→ **Work to be completed**:
From the entries below, gather every line containing the string "menu".

--- Given records Enclosed Below ---

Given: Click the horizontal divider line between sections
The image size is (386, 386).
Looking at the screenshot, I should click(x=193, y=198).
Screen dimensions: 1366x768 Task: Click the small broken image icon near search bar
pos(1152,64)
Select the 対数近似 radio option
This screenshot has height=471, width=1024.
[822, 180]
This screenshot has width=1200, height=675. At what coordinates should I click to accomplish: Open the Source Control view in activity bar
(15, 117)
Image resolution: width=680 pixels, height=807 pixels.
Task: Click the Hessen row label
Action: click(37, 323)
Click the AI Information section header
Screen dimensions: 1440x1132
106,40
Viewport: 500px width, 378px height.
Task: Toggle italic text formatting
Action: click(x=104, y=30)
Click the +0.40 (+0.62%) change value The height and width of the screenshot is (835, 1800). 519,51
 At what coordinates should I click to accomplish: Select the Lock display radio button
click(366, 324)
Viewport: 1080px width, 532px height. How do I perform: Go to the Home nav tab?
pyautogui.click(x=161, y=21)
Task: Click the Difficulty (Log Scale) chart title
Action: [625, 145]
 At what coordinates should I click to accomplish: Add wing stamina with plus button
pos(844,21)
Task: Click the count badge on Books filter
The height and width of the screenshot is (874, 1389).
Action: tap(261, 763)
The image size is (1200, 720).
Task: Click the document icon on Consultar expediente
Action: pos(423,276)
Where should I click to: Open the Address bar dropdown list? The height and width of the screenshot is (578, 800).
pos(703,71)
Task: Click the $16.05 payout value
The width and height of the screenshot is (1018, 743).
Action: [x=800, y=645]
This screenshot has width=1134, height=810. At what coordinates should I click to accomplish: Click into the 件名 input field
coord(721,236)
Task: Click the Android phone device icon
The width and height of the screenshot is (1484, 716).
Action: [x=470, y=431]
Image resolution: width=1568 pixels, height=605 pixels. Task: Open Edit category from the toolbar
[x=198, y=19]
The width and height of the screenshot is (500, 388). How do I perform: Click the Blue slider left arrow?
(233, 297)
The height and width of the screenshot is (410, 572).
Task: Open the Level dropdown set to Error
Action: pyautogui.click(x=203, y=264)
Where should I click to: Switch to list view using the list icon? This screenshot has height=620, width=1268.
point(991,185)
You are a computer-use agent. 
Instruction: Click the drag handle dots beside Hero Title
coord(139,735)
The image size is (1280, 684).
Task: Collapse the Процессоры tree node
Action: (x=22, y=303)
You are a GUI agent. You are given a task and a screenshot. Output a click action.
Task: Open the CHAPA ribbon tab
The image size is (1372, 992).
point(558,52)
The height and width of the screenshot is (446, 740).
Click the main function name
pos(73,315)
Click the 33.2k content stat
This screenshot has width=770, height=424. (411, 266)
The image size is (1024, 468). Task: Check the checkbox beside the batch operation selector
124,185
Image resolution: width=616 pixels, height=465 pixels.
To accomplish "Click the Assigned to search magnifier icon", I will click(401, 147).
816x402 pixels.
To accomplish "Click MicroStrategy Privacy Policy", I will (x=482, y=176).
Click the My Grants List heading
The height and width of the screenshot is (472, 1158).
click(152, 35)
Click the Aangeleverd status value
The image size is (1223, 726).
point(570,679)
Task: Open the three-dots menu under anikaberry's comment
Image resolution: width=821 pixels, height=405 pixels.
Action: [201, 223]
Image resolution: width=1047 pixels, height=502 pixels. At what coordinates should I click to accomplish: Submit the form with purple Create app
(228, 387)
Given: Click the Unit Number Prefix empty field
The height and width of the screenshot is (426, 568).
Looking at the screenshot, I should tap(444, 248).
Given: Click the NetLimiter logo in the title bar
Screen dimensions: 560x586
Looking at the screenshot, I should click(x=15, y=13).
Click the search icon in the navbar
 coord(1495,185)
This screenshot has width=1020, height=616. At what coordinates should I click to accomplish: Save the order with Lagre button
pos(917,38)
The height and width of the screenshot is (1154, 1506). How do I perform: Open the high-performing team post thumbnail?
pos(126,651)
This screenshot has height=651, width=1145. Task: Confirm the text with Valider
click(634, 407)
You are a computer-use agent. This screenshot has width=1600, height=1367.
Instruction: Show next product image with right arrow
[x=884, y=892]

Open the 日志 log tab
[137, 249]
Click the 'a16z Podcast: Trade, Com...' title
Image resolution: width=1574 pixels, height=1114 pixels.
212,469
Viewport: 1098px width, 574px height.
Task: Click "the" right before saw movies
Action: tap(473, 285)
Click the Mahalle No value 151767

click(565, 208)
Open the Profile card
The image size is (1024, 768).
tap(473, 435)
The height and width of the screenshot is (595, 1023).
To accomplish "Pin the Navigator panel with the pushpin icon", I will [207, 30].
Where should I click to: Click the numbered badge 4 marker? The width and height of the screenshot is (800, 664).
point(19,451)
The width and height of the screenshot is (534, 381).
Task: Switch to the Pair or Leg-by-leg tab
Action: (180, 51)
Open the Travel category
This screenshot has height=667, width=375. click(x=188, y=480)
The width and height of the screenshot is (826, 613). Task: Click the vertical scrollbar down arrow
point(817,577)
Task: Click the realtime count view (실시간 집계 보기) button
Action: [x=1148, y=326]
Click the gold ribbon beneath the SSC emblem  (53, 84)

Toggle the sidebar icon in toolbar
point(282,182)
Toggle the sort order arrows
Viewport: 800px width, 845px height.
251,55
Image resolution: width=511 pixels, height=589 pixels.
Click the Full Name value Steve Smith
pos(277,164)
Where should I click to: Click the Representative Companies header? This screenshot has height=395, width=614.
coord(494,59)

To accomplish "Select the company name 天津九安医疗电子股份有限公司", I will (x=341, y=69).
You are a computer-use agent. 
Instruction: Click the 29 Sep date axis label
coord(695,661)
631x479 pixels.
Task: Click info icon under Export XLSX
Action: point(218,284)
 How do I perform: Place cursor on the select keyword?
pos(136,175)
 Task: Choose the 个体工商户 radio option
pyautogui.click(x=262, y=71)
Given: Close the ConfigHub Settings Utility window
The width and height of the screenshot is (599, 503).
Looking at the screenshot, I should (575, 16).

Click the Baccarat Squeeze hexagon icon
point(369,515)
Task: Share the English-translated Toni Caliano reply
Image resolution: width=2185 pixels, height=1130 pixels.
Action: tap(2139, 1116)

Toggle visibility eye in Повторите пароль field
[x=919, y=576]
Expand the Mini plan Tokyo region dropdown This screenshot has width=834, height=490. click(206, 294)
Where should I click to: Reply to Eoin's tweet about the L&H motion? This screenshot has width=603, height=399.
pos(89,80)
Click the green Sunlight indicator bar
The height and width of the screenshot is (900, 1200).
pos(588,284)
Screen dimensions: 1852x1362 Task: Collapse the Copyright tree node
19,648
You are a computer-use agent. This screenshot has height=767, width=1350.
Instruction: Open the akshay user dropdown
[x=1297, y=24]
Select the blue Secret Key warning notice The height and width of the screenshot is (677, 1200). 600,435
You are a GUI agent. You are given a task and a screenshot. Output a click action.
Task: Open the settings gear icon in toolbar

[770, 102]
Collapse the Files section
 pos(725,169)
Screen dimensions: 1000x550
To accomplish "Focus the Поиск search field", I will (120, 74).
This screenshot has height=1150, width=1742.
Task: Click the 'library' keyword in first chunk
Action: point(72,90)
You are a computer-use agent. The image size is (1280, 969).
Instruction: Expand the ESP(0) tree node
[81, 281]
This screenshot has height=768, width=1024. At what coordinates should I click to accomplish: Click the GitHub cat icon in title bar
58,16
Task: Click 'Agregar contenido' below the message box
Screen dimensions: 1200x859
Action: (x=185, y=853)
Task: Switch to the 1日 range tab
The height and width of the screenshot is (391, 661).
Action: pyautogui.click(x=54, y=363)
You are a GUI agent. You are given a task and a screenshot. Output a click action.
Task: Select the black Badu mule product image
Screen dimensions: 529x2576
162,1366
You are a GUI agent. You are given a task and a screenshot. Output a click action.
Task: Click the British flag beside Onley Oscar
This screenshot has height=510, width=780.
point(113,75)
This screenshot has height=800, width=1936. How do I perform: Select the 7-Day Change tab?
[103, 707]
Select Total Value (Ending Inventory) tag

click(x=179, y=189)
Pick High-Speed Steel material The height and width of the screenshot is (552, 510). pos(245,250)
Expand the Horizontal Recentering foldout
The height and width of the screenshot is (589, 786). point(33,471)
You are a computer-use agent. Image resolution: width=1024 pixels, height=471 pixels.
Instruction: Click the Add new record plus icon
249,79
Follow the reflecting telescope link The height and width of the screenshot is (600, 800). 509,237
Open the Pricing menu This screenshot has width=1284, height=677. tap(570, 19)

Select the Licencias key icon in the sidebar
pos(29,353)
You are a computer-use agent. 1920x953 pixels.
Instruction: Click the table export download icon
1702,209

--- End of Enclosed Given records ---

→ **Solved problem**:
Task: Open the three-dots menu under anikaberry's comment
Open the Pricing menu This screenshot has width=1284, height=677. tap(570, 19)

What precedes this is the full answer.